Key Concepts and Formulas

• Logarithm Properties: The difference of logarithms can be expressed as the logarithm of a quotient: $\log a - \log b = \log \left(\frac{a}{b}\right)$.
• Limit Definition (Implicitly used for L'Hopital's Rule): A limit of a function $f(x)/g(x)$ as $x$ approaches $c$ can be evaluated using L'Hopital's Rule if it results in an indeterminate form (like 0/0 or $\infty/\infty$).
• L'Hopital's Rule: If $\mathop {\lim }\limits_{x \to c} f(x) = 0$ and $\mathop {\lim }\limits_{x \to c} g(x) = 0$, then $\mathop {\lim }\limits_{x \to c} \frac{f(x)}{g(x)} = \mathop {\lim }\limits_{x \to c} \frac{f'(x)}{g'(x)}$, provided the latter limit exists.
• Derivative of Logarithm: The derivative of $\log(u)$ with respect to $x$ is $\frac{1}{u} \frac{du}{dx}$.

Step-by-Step Solution

We are asked to find the value of the limit: $k = \mathop {\lim }\limits_{x \to 0} {{\log \left( {3 + x} \right) - \log \left( {3 - x} \right)} \over x}$

Step 1: Check for Indeterminate Form First, let's evaluate the numerator and the denominator as $x$ approaches 0. Numerator: $\log(3+0) - \log(3-0) = \log(3) - \log(3) = 0$. Denominator: $x \to 0$. Since we have the indeterminate form $\frac{0}{0}$, we can apply L'Hopital's Rule.

Step 2: Apply L'Hopital's Rule L'Hopital's Rule states that if $\mathop {\lim }\limits_{x \to c} \frac{f(x)}{g(x)}$ is of the form $\frac{0}{0}$ or $\frac{\infty}{\infty}$, then $\mathop {\lim }\limits_{x \to c} \frac{f(x)}{g(x)} = \mathop {\lim }\limits_{x \to c} \frac{f'(x)}{g'(x)}$. Here, $f(x) = \log(3+x) - \log(3-x)$ and $g(x) = x$. We need to find the derivatives of $f(x)$ and $g(x)$.

The derivative of $g(x) = x$ is $g'(x) = 1$.

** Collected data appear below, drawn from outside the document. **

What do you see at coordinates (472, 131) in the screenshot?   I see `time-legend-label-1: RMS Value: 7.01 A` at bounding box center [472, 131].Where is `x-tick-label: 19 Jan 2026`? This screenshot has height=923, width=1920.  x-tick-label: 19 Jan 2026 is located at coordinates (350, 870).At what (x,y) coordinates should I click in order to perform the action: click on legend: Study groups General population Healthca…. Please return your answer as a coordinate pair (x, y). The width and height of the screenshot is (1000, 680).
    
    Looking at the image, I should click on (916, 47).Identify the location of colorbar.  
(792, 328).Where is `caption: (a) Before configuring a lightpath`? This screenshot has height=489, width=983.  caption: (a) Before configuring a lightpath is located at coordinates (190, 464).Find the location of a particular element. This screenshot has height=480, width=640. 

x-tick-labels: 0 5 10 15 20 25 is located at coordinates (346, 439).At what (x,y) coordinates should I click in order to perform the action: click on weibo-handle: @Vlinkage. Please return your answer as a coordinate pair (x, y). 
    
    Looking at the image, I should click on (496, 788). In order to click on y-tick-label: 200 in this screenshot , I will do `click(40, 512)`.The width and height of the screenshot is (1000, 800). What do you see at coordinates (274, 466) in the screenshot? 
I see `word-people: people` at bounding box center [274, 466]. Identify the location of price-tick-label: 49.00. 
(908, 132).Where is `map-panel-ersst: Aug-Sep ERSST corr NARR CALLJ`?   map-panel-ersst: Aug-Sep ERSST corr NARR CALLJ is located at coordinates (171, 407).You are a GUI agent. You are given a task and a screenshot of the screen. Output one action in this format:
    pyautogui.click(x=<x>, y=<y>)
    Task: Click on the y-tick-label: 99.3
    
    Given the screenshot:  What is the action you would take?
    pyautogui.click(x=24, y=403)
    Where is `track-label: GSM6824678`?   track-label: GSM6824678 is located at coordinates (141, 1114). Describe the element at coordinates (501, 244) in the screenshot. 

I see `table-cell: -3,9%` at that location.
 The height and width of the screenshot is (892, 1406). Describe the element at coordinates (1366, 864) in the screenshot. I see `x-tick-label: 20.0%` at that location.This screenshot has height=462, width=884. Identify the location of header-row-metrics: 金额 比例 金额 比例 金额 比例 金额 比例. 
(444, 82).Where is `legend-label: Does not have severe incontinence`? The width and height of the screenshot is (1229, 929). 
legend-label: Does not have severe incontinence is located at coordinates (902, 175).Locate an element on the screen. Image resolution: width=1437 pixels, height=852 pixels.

To find the derivative of $f(x) = \log(3+x) - \log(3-x)$, we differentiate each term: The derivative of $\log(3+x)$ with respect to $x$ is $\frac{1}{3+x} \cdot \frac{d}{dx}(3+x) = \frac{1}{3+x} \cdot 1 = \frac{1}{3+x}$. The derivative of $\log(3-x)$ with respect to $x$ is $\frac{1}{3-x} \cdot \frac{d}{dx}(3-x) = \frac{1}{3-x} \cdot (-1) = -\frac{1}{3-x}$. So, $f'(x) = \frac{1}{3+x} - \left(-\frac{1}{3-x}\right) = \frac{1}{3+x} + \frac{1}{3-x}$.

Now, applying L'Hopital's Rule: $k = \mathop {\lim }\limits_{x \to 0} \frac{f'(x)}{g'(x)} = \mathop {\lim }\limits_{x \to 0} \frac{\frac{1}{3+x} + \frac{1}{3-x}}{1}$

Step 3: Evaluate the Limit of the Derivatives Now, substitute $x=0$ into the expression for the derivatives: $k = \frac{\frac{1}{3+0} + \frac{1}{3-0}}{1}$ $k = \frac{\frac{1}{3} + \frac{1}{3}}{1}$ $k = \frac{2}{3}$

Common Mistakes & Tips

• Incorrectly applying L'Hopital's Rule: Ensure the limit is indeed in an indeterminate form ($\frac{0}{0}$ or $\frac{\infty}{\infty}$) before applying the rule. Incorrectly applying it will lead to a wrong answer.
• Errors in Differentiation: Carefully differentiate logarithmic functions and use the chain rule correctly, especially when the argument of the logarithm is not simply $x$. Pay close attention to signs, like the derivative of $(3-x)$.
• Algebraic Simplification Errors: After applying L'Hopital's rule, simplify the resulting expression correctly before substituting the limit value.

Summary

The problem requires evaluating a limit that results in an indeterminate form. L'Hopital's Rule is the most direct method. We first verified that the limit is of the form $\frac{0}{0}$ by direct substitution. Then, we applied L'Hopital's Rule by differentiating the numerator and the denominator separately. The derivative of the numerator was found to be $\frac{1}{3+x} + \frac{1}{3-x}$, and the derivative of the denominator was 1. Evaluating the limit of this ratio as $x$ approaches 0 yielded the value $\frac{2}{3}$.

The final answer is $\boxed{\frac{2}{3}}$.